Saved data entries
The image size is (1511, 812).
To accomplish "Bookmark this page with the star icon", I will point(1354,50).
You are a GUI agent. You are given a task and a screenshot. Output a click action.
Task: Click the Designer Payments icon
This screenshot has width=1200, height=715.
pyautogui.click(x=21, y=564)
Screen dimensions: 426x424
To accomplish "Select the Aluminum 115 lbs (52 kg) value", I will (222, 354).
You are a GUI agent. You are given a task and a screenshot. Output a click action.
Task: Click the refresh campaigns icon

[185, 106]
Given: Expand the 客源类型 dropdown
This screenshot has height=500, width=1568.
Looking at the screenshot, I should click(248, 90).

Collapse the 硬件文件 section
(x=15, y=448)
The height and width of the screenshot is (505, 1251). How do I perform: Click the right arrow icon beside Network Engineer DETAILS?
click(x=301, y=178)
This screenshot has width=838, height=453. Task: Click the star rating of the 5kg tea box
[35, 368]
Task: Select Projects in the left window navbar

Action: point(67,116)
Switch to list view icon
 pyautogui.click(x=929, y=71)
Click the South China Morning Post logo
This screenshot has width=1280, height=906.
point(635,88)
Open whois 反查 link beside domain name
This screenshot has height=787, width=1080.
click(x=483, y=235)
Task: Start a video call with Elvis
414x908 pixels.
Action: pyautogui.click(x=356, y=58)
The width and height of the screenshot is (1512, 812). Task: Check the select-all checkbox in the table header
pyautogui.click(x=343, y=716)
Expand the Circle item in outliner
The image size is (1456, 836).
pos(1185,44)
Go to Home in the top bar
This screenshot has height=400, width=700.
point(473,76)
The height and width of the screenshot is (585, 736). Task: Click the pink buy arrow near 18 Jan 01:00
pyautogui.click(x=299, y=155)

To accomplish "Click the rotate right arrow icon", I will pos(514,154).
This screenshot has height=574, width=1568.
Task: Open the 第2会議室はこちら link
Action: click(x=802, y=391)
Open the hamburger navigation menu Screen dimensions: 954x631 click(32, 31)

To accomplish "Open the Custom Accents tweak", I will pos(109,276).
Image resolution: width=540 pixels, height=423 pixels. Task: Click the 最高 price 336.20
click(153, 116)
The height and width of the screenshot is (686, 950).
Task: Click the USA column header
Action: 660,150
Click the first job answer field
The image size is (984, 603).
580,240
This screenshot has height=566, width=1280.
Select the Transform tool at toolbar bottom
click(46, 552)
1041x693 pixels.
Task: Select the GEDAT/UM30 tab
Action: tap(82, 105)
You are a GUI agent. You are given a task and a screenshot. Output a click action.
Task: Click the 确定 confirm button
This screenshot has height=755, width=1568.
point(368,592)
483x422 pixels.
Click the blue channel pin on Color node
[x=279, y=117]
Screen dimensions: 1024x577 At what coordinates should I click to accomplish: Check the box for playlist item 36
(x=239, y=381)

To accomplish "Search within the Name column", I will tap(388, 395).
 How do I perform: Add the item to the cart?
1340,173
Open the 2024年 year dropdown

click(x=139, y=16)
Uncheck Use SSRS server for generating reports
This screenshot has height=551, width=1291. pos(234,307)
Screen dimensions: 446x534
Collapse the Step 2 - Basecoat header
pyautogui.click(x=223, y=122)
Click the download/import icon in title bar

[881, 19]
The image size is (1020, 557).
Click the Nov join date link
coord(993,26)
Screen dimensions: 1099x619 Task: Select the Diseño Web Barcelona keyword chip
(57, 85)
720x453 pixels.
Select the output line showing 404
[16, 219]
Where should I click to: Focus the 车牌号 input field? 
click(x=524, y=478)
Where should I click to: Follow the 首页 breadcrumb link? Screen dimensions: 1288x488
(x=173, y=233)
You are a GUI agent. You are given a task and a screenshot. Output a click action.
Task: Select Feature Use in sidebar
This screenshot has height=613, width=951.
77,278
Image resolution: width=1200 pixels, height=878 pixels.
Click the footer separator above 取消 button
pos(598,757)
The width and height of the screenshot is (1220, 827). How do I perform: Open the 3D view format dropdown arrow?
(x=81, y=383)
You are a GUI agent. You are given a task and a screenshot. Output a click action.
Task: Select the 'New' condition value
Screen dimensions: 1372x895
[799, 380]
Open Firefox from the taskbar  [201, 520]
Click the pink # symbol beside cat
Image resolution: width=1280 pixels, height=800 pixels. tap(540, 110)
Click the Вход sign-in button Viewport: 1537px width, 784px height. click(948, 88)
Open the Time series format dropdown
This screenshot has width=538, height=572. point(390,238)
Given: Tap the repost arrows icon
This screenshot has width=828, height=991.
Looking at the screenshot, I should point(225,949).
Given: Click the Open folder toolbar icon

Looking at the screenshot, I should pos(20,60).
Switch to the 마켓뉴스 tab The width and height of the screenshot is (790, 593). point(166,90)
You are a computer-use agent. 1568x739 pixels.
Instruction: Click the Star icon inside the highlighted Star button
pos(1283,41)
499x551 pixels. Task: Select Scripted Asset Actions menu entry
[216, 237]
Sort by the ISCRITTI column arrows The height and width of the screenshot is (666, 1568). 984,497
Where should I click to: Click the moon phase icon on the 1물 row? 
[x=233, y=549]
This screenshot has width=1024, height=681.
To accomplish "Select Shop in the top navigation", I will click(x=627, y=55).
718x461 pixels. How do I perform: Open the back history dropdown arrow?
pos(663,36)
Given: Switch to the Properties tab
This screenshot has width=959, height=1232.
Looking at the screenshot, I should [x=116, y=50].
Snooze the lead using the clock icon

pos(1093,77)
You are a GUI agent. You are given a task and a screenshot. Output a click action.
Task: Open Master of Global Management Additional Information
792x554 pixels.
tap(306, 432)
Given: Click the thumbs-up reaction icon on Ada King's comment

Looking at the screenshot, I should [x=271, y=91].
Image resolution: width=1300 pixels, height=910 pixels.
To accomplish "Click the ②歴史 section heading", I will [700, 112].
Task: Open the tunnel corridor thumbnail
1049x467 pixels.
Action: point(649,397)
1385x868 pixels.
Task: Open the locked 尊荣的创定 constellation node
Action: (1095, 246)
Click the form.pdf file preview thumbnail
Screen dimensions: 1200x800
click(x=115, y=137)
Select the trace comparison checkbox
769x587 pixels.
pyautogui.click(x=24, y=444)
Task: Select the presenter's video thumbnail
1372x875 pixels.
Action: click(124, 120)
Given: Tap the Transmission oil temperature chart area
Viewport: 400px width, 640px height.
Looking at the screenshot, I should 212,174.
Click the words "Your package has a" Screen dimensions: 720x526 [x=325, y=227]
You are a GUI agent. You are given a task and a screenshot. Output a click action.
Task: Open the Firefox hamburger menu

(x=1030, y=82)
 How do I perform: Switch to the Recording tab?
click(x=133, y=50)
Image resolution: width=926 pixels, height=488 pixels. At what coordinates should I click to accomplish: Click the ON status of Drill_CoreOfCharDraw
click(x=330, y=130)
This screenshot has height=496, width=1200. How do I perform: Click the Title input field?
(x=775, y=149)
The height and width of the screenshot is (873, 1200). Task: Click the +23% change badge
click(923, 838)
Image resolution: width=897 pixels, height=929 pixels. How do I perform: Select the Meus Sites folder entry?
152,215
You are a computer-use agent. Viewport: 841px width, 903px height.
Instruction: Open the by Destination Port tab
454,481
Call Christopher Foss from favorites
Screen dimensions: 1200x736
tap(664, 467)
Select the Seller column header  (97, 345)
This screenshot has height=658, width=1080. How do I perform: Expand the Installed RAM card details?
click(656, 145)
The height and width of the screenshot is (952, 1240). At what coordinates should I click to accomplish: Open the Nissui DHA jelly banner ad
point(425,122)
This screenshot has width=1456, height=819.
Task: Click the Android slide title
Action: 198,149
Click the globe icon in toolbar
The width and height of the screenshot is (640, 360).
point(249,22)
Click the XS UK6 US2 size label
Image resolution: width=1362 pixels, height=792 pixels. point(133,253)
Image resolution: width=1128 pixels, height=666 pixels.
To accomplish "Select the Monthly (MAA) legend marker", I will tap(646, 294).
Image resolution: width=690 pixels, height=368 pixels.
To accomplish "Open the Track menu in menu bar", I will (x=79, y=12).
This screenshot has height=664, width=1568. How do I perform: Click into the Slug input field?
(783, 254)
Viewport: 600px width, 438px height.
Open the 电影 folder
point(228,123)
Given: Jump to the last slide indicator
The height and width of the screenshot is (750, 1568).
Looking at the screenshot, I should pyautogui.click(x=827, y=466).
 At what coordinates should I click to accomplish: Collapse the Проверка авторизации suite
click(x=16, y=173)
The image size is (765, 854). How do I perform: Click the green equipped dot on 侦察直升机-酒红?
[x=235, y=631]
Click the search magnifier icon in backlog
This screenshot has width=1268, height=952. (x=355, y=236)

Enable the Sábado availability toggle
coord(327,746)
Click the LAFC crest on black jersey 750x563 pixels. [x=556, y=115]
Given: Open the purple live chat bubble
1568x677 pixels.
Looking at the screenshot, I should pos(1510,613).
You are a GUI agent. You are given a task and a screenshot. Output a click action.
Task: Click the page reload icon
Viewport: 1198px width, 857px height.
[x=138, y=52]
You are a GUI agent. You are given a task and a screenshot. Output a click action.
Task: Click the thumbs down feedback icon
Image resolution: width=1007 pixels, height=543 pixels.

What you need to do: What you give back should be only the lines of the records above, starting at the line with "Sort by the" and ending at the line with "Task: Open the tunnel corridor thumbnail", restated word for word.

Exercise response:
Sort by the ISCRITTI column arrows The height and width of the screenshot is (666, 1568). 984,497
Where should I click to: Click the moon phase icon on the 1물 row? 
[x=233, y=549]
This screenshot has width=1024, height=681.
To accomplish "Select Shop in the top navigation", I will click(x=627, y=55).
718x461 pixels. How do I perform: Open the back history dropdown arrow?
pos(663,36)
Given: Switch to the Properties tab
This screenshot has width=959, height=1232.
Looking at the screenshot, I should [x=116, y=50].
Snooze the lead using the clock icon

pos(1093,77)
You are a GUI agent. You are given a task and a screenshot. Output a click action.
Task: Open Master of Global Management Additional Information
792x554 pixels.
tap(306, 432)
Given: Click the thumbs-up reaction icon on Ada King's comment

Looking at the screenshot, I should [x=271, y=91].
Image resolution: width=1300 pixels, height=910 pixels.
To accomplish "Click the ②歴史 section heading", I will [700, 112].
Task: Open the tunnel corridor thumbnail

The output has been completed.